By Jay Gonzales
The concept of angel investing has always had a touch and feel to it for the investors who are taking a chance on a new technology that might be worthy of the risk of thousands, even millions of dollars.
But as the COVID-19 pandemic put the clamps on in-person meetings over the last couple of years, the Desert Angels, a 22-year-old local angel investment group, had to change its dynamic to be able to keep supporting companies who are trying to get their innovative products to market.
The basic premise hasn’t changed, said Desert Angels CEO JoAnn MacMaster, who was hired by the group in 2020. Desert Angels members are looking for opportunities to support new companies and, in the end, make money.
“The important connection is between the investors and the founders, and, of course, the investors and the investors,” MacMaster said.
Out of necessity, the Desert Angels had to do more business online and engage through an online platform to keep a flow of information and, thus, opportunities for the investors and the companies coming to them for investment. As a result, MacMaster said, angel groups across the country are in more communication with each other and they’re learning a lot from each other.
“The depth and breadth of what we see and how we connect with other angel groups around the country has completely changed,” MacMaster said. “Suddenly (members) see how the process works at other angel groups around the country, and they’re finding really great opportunities and bringing those back to us.”

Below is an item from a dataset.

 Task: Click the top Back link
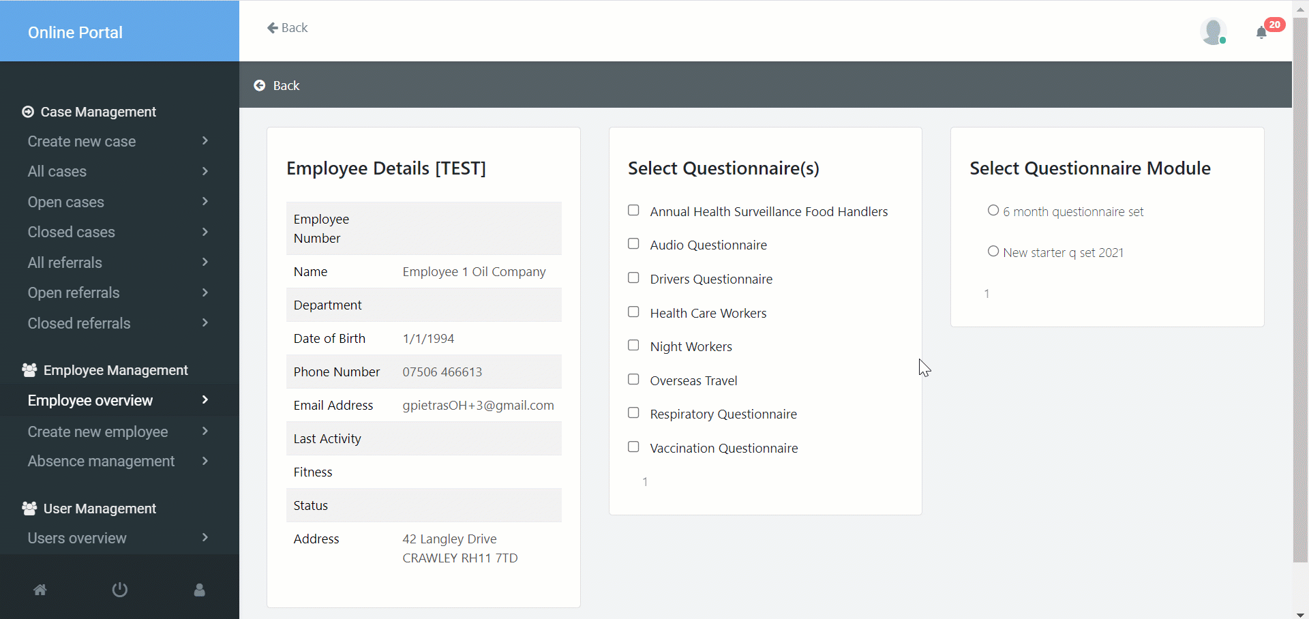[x=288, y=28]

But still, there are plenty of great opportunities here that are at various stages of the funding process. MacMaster said the Desert Angels invest an average of $4 million to $6 million a year. In 2021, they invested $4 million in 15 deals.

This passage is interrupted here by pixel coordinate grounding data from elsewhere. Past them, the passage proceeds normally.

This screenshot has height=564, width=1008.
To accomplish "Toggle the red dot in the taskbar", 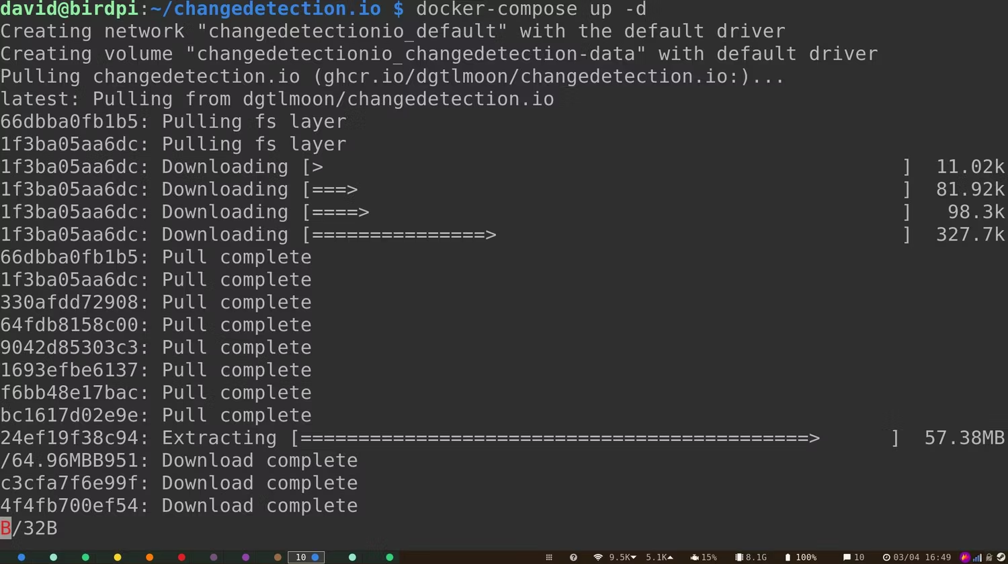I will coord(181,557).
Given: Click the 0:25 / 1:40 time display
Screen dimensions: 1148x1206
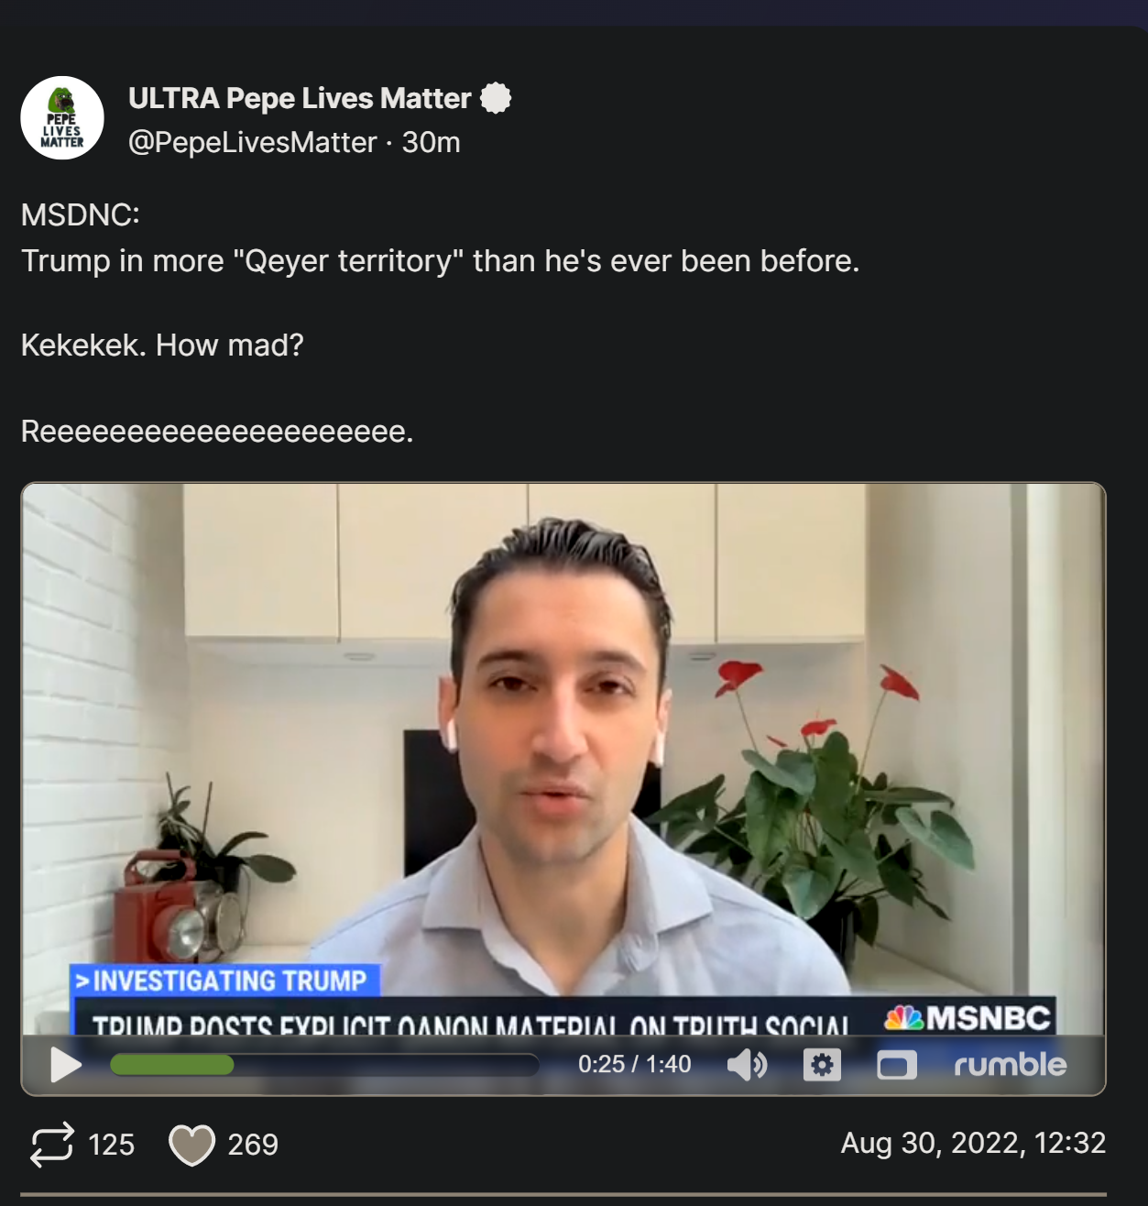Looking at the screenshot, I should [634, 1064].
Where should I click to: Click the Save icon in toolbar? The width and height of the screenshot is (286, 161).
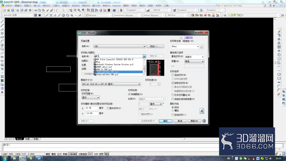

The importance of this kind of investment being available locally cannot be overstated, said Richard Austin, CEO of Reglagene, a company developing an innovative brain cancer treatment that is an alternative to invasive chemotherapy.
“We would not have a company” without the Desert Angels, said Austin, a scientist who also is a Desert Angels member. “The philosophy we went in with was, you have to win at home before you can win anywhere else. If we couldn’t get backing in Tucson, there’s no reason for people in California or Texas or anywhere else to write a check.”
Getting funding from the Desert Angels sometimes comes with the added benefit of expertise to run the business. Like Reglagene, RxActuator, which has received Desert Angels funding, and RaeSedo, which is in the funding process. Both have Desert Angels members among their lead management.
Mark Banister, the inventor of a wearable pump that can efficiently inject medication in animals, knew Harry George long before the two took the technology to the Desert Angels. George is an accredited investor, a Desert Angels member, and now chairman of the board for RxActuator.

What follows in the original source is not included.